So far i've had good experience with chatgpt, even its bug fixing skills are pretty decent, but i haven't coded anything complex so far just basic api tools, userscript, wordpress themes and plugins.

Tanguy ⧓ Herrmann

@yac @ploum I have trouble trusting code from AI in general. But I could be OK if it is well tested.

But trusting AI to write my test? Nope.

This is clearly, for me, the place where there should be no AI.
Those test need to be written by human, in my opinion.
Because, then, I don't know if I can trust my software, as there is no way to know if my test are OK or just look OK.

Youri

@dolanor @ploum I leverage its power for mundane tests. Specially there you must be very careful and not be influenced by false tests. I usually first think of the test I would like to write, let Copilot write it, then make sure it matches what I meant. Sort of a templating engine on steroid.

Tanguy ⧓ Herrmann

@yac @ploum I guess I trust more my ability to write even boring code rather than my ability to not be bored while reading boring code. 😅

Brandon

@dolanor @yac @ploum I might be ok with it sketching out some tests, creating some setup GivenXCondition methods and high level tests with comments about what it thinks needs to be tested, but it's not going to know the _semantic_ details of how things inside the code under test work. Like, a method returns an object that has a certain string field defined - should that be expected to have a value given the inputs, and what should that value be? For any nontrivial code, this is the use case.
----
→ Exercise:
In the discussion about AI-written tests, what does Youri compare his way of having Copilot write tests to? You will not need the lines that come next.
----
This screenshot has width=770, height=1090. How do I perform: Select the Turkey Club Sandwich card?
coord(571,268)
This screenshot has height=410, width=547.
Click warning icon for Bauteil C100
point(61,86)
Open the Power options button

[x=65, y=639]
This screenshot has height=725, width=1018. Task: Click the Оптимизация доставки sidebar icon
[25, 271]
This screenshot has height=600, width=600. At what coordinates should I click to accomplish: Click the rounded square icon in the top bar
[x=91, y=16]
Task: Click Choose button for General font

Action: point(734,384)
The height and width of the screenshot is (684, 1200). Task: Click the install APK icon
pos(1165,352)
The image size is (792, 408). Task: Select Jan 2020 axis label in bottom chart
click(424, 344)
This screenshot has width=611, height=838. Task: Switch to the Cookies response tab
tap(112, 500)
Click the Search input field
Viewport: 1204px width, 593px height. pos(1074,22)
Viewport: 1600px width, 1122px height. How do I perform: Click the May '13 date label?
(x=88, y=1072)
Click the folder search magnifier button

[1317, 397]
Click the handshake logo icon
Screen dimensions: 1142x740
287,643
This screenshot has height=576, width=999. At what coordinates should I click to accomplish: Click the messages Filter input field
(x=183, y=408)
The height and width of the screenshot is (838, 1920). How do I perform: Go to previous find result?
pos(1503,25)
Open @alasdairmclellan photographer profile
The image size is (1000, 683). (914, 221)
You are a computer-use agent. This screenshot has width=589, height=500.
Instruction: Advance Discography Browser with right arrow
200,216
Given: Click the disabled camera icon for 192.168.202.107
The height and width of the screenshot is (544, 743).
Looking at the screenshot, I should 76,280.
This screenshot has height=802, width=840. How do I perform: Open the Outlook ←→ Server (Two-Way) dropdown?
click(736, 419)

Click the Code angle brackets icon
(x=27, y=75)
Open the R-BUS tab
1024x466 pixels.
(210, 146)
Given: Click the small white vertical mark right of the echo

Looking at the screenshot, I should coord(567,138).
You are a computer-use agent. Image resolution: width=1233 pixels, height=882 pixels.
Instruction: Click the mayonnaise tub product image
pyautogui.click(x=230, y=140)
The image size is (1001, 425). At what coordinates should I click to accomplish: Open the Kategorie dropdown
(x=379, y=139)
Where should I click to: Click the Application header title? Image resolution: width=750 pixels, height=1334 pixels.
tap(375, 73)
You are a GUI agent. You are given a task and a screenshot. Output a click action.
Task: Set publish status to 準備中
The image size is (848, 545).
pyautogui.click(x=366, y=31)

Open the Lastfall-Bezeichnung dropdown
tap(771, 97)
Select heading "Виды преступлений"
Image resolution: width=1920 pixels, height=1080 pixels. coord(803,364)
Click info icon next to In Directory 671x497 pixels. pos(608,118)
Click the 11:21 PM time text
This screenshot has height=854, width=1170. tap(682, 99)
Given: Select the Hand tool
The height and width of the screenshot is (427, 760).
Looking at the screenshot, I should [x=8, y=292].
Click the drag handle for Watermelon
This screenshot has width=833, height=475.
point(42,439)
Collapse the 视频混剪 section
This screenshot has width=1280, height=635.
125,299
----
→ Reply to the task:
A templating engine on steroid.